MATERIAL FOR THIS EXERCISE:
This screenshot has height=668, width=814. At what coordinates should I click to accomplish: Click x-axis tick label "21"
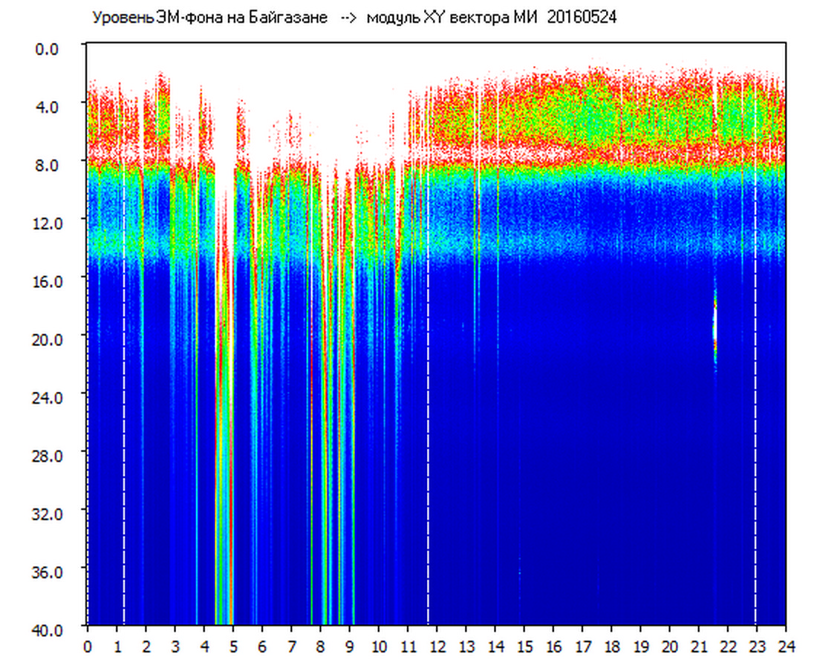click(x=699, y=647)
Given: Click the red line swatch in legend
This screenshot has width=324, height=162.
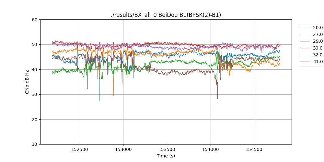Looking at the screenshot, I should click(x=305, y=48).
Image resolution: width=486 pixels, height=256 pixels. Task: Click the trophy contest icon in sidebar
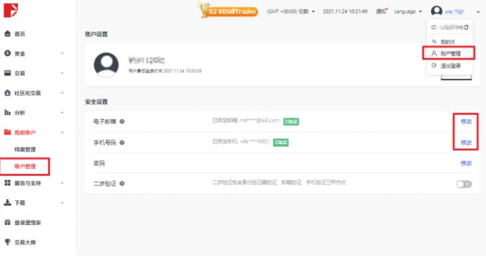(x=7, y=242)
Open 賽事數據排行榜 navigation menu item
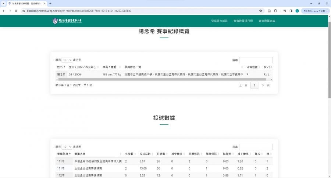Image resolution: width=331 pixels, height=178 pixels. (x=243, y=21)
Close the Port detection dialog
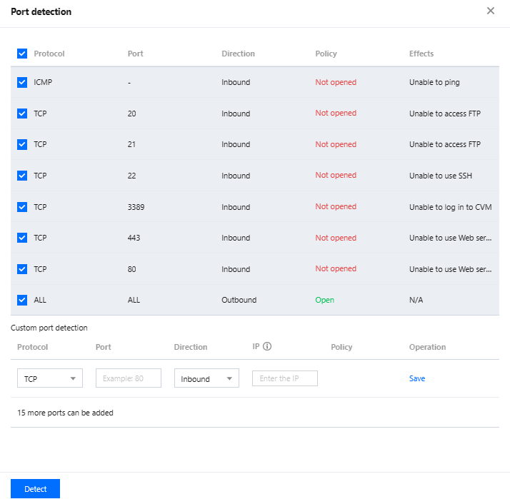Image resolution: width=510 pixels, height=499 pixels. 490,11
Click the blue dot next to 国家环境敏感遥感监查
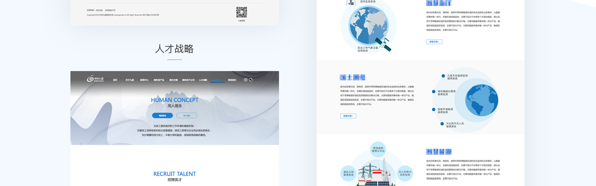 (434, 110)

DESCRIPTION OF THE TASK: Rewrite the lines from the one that contains "Given: Click the red line swatch in legend" through the last line, swapping "dialog" for "popup" and changing nothing else. Omit the pictures.

CORRECT OUTPUT:
Given: Click the red line swatch in legend
This screenshot has width=324, height=162.
Looking at the screenshot, I should click(x=305, y=48).
Image resolution: width=486 pixels, height=256 pixels. Task: Click the trophy contest icon in sidebar
(x=7, y=242)
Open 賽事數據排行榜 navigation menu item
Image resolution: width=331 pixels, height=178 pixels. (x=243, y=21)
Close the Port detection popup
Image resolution: width=510 pixels, height=499 pixels. 490,11
Click the blue dot next to 国家环境敏感遥感监查
 (434, 110)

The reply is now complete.